El ministro sacudió la cabeza como si dijese: «Son cosas que hacen los padres».

—No conseguía entenderlo. Gerhard, mi hermano, no hacía nada. Teníamos los mismos padres y la misma casa y todo, pero él no hacía nada. Sólo se volvió retraído y leía libros en su habitación, se escapaba en sus historias y en su cabeza. ¿Y yo? Yo fui a buscar problemas. Quería convertirme en aquello a lo que mi padre tenía tanto miedo. ¿Por qué? ¿Por qué era así? ¿Por qué me hicieron así?

El ministro miraba mientras ella hablaba, miraba sus manos y sus ojos, las expresiones que pasaban en rápida sucesión por su rostro. Observaba sus modales, el pelo que utilizaba con tanta habilidad, los dedos que marcaban sus palabras con pequeños movimientos y los miembros que hablaban en un ininterrumpido y deliberado lenguaje corporal. Lo colocó junto a las palabras y su contenido, el dolor y la sinceridad y la obvia inteligencia, y comprendió algo de la mujer: disfrutaba con aquello. En algún nivel, probablemente inconsciente, disfrutaba con la luz de las candilejas. Como si, sin importar la basura que habían descargado sobre ella, algo en su psique permaneciera incólume.

A las doce, el hambre hizo que Griessel dejase de prestar atención al expediente de asesinato en el que estaba abstraído. Fue entonces cuando recordó que hoy no habría sandwich, ni paquete de comida envuelto en film transparente.

Levantó la mirada del papeleo y la habitación de pronto le pareció enorme. ¿Qué iba a hacer? ¿Cómo se las apañaría?
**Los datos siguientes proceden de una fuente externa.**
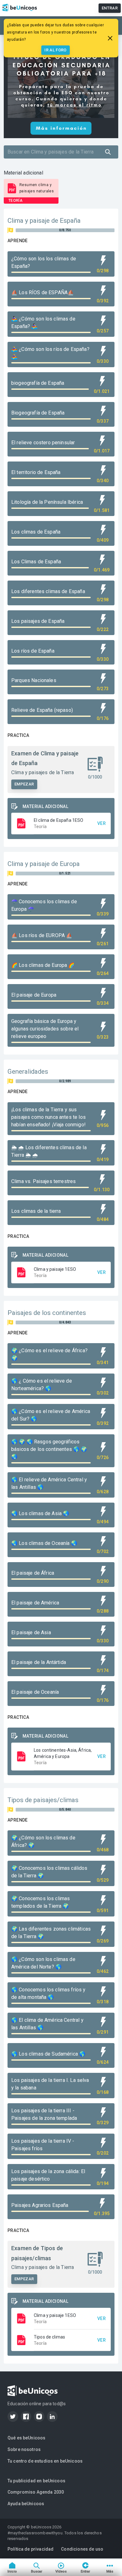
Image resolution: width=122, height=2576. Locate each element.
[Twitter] (13, 2416)
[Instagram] (39, 2416)
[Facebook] (26, 2416)
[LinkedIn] (52, 2416)
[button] (61, 823)
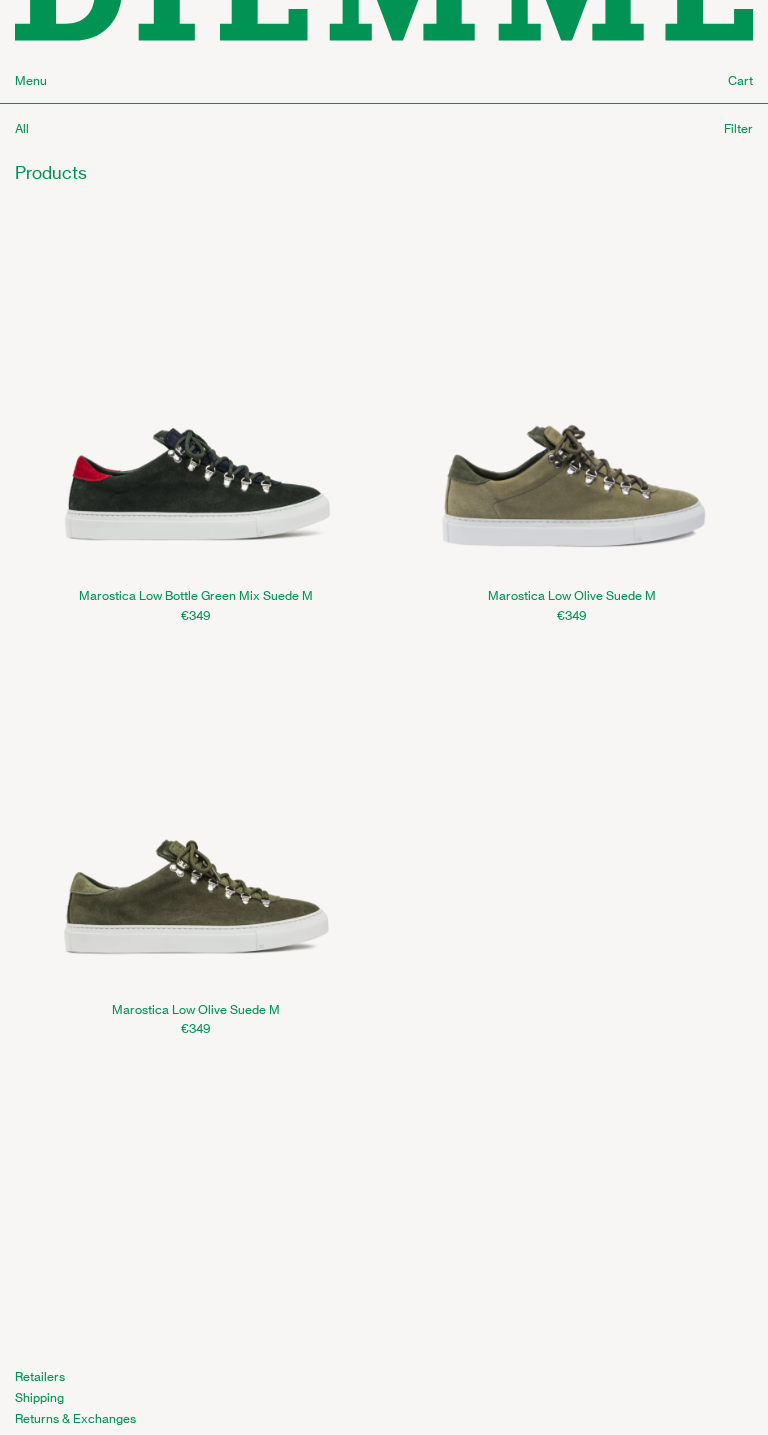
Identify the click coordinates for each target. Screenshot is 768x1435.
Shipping (39, 1397)
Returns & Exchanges (75, 1418)
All (22, 128)
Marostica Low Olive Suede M (572, 595)
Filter (738, 128)
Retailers (40, 1376)
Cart (740, 80)
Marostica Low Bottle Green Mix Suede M (196, 595)
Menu (31, 80)
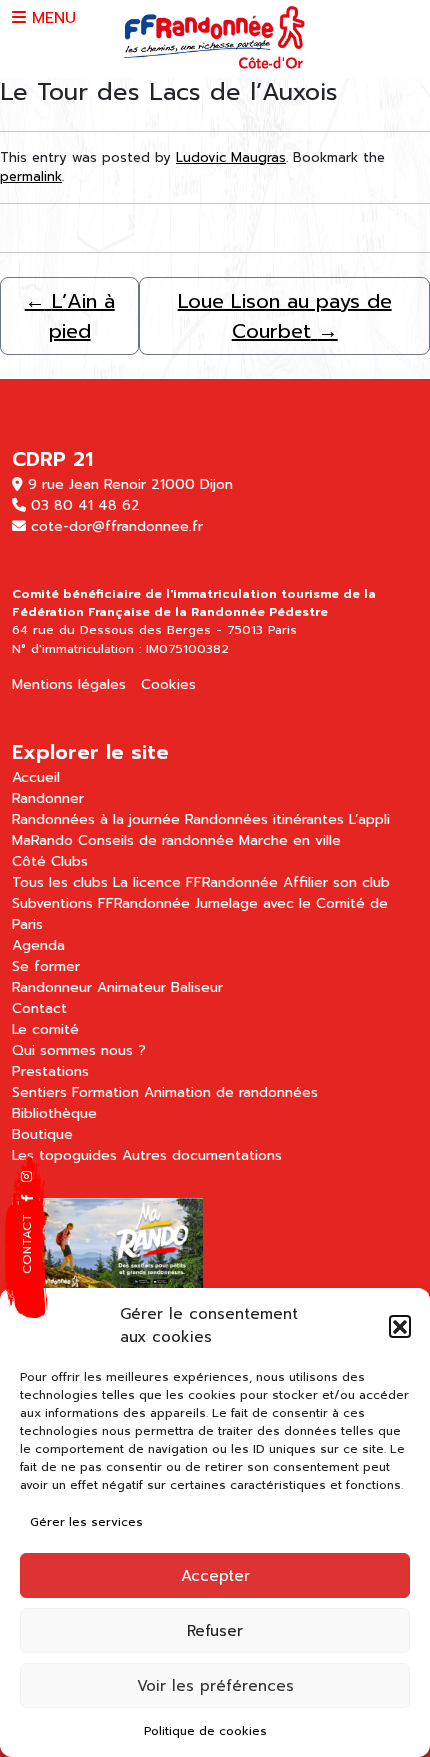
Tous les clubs (60, 882)
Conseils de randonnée (156, 840)
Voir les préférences (215, 1686)
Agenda (38, 945)
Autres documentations (202, 1155)
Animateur (131, 987)
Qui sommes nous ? (79, 1050)
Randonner (48, 798)
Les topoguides (64, 1155)
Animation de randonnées (231, 1092)
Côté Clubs (50, 861)
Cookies (168, 684)
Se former (46, 966)
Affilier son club (336, 882)
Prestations (50, 1071)
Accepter (215, 1576)
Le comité (45, 1029)
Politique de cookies (205, 1731)
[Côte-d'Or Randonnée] (215, 38)
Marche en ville (290, 840)
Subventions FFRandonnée (101, 903)
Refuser (215, 1631)
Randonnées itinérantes (264, 819)
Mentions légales (69, 684)
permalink (31, 176)
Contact (39, 1008)
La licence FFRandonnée (195, 882)
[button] (400, 1326)
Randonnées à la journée (96, 819)
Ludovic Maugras (231, 157)
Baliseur (197, 987)
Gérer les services (86, 1522)
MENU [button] (51, 18)
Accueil (36, 777)
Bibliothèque (54, 1113)
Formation (105, 1092)
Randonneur (52, 987)
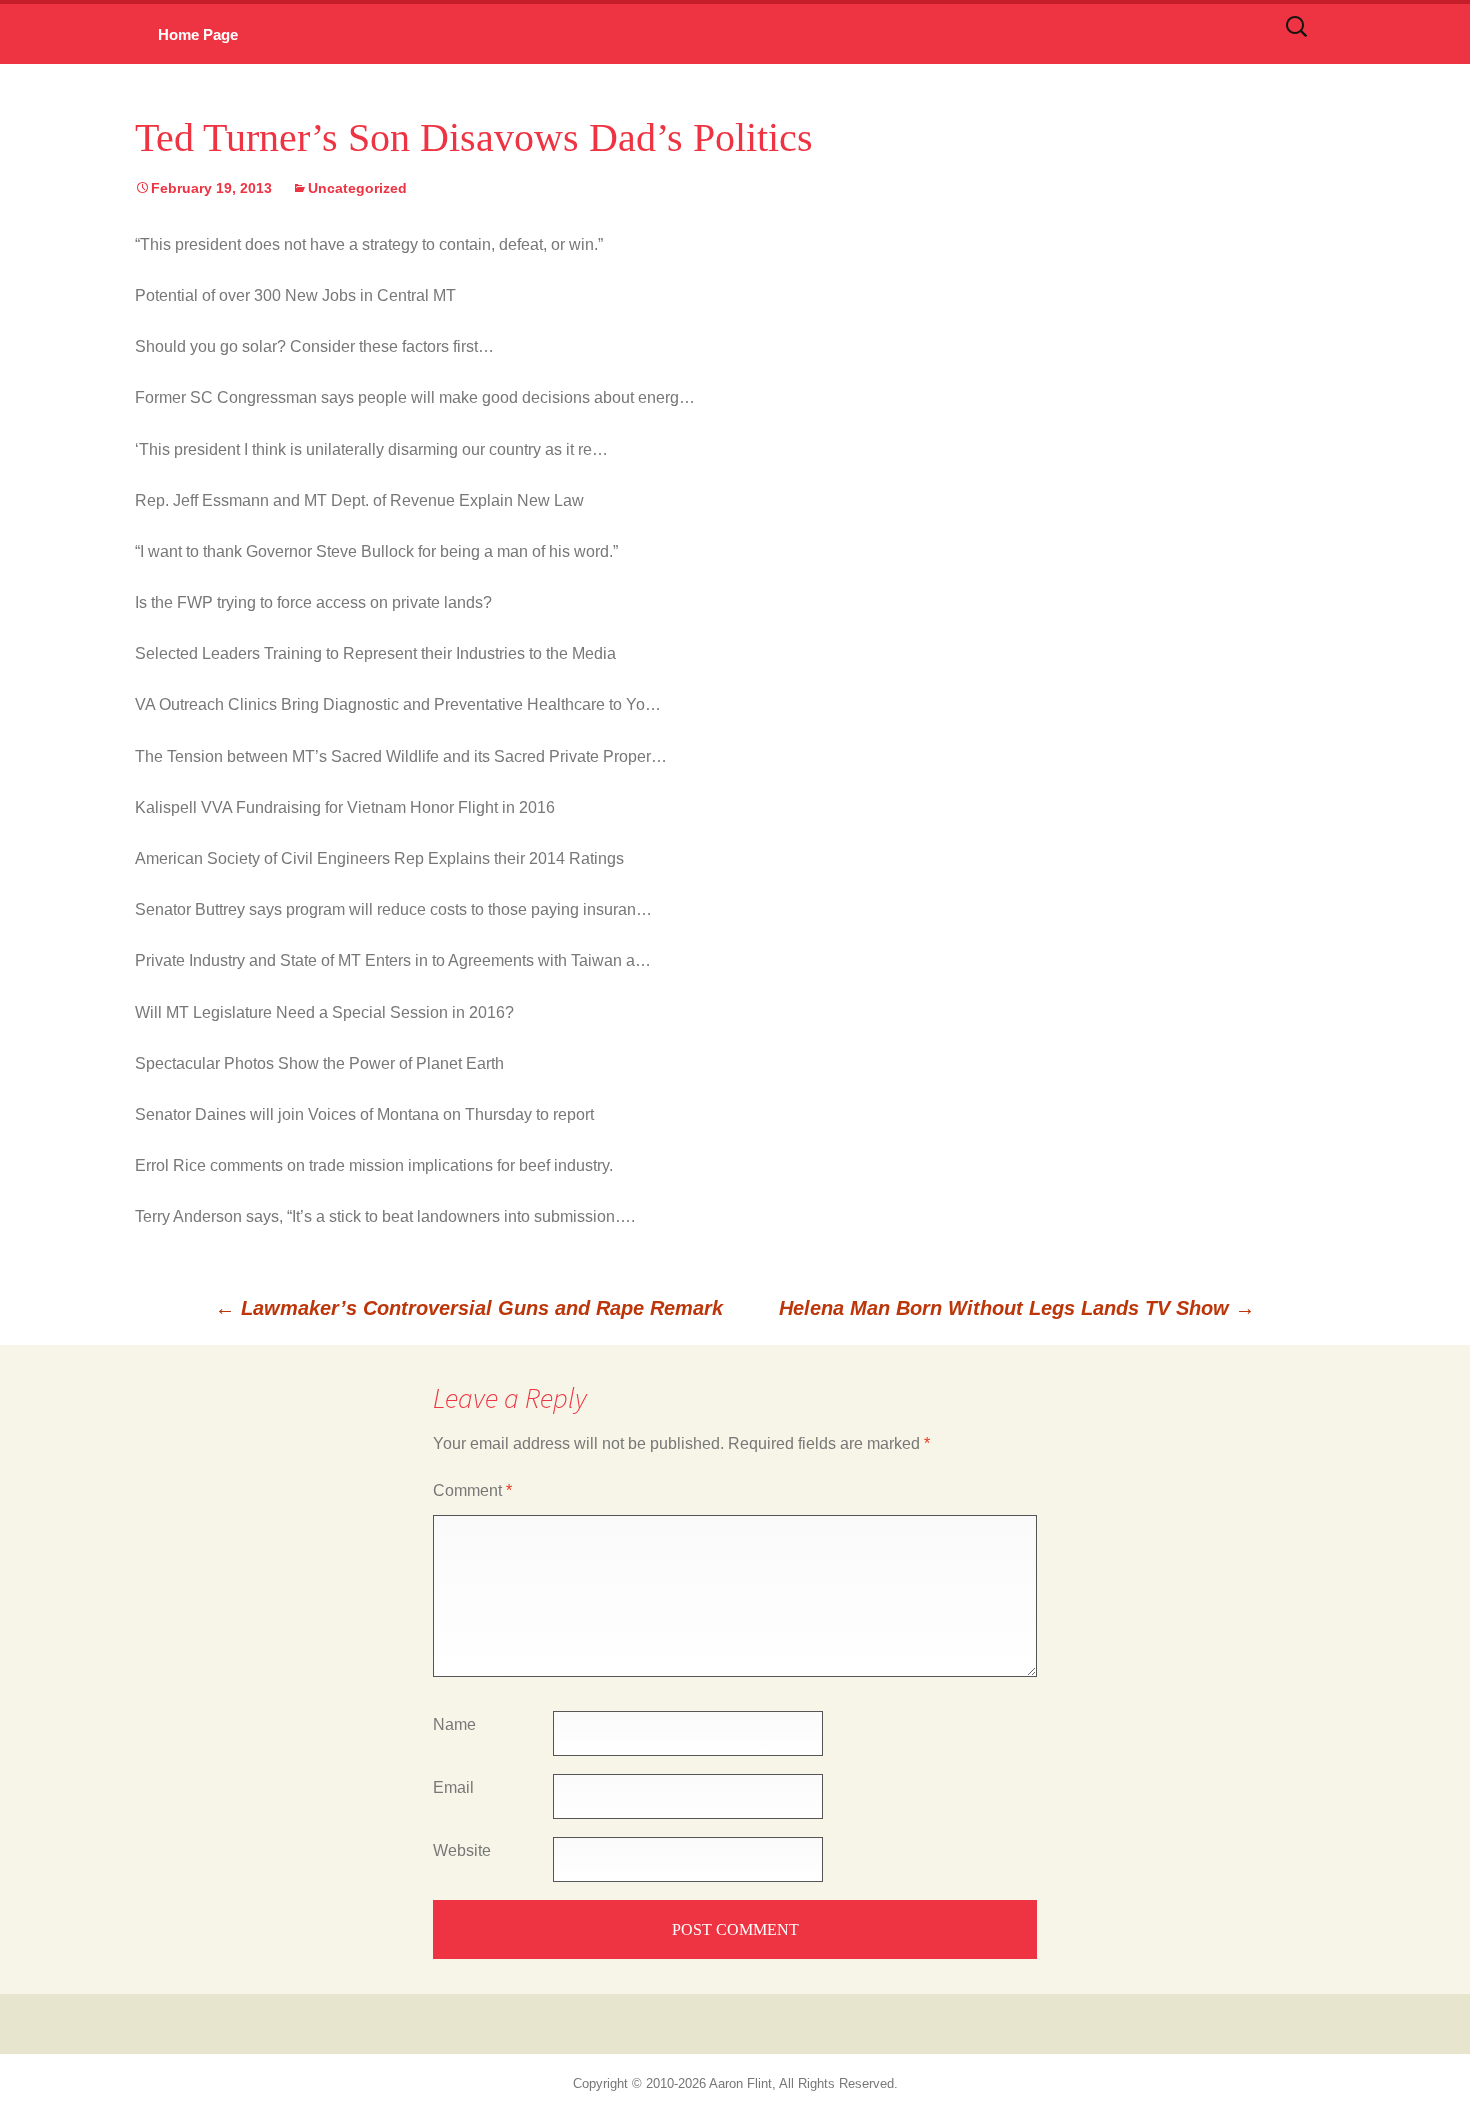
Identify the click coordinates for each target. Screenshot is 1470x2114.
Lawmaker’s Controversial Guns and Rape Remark (469, 1308)
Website (462, 1850)
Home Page (198, 34)
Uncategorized (357, 188)
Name (454, 1724)
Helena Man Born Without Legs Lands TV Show (1017, 1308)
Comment (472, 1490)
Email (453, 1787)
Thobela cometió un error de juicio con Lukas Khoza. Le encontró en el matadero, con un delantal de plástico manchado de sangre, ocupado en lavar la sangre de las baldosas de un blanco sucio del suelo del matadero con una manguera roja. Salieron para que Khoza pudiese fumar.

Thobela dijo que buscaba a su hermano, John, porque tenía un trabajo para él.

—¿Qué clase de trabajo?

—Ya sabe, trabajo.

Khoza lo miró con desagrado.

—No, no lo sé y no quiero saberlo. Mi hermano es una basura y si usted es de su clase, también lo es. —Le miraba con las piernas separadas en una postura desafiante, el cigarrillo en una mano, entre el edificio del matadero y los corrales del ganado. Unos cerdos grandes de color rosado se movían inquietos detrás de las rejas de acero, como si intuyesen el peligro.

—Ni siquiera sabe de qué clase de trabajo hablo —dijo Thobela, consciente de que había escogido una aproximación errónea, que había sido víctima de una generalización.

—Probablemente los trabajos que siempre hace. Asaltos. Robo. Destrozará el corazón de nuestra madre.

—Esta vez no.

—Miente.

—No miento. Lo juro. No le quiero para un propósito criminal —dijo con firmeza.

—No sé dónde está. —Khoza aplastó la colilla, furioso, debajo de la gruesa suela de sus botas de goma blanca, y volvió hacia la puerta que tenía detrás.

—¿Hay alguien más que pueda saberlo?

Khoza se detuvo, menos violento.

—Quizá.

Thobela esperó.

Khoza titubeó durante bastante rato.

—El Yellow Rose —dijo, y abrió la puerta. Un grito agudo, casi humano, escapó del interior. Detrás de Thobela los cerdos se movieron apremiantes y se aplastaron contra los barrotes.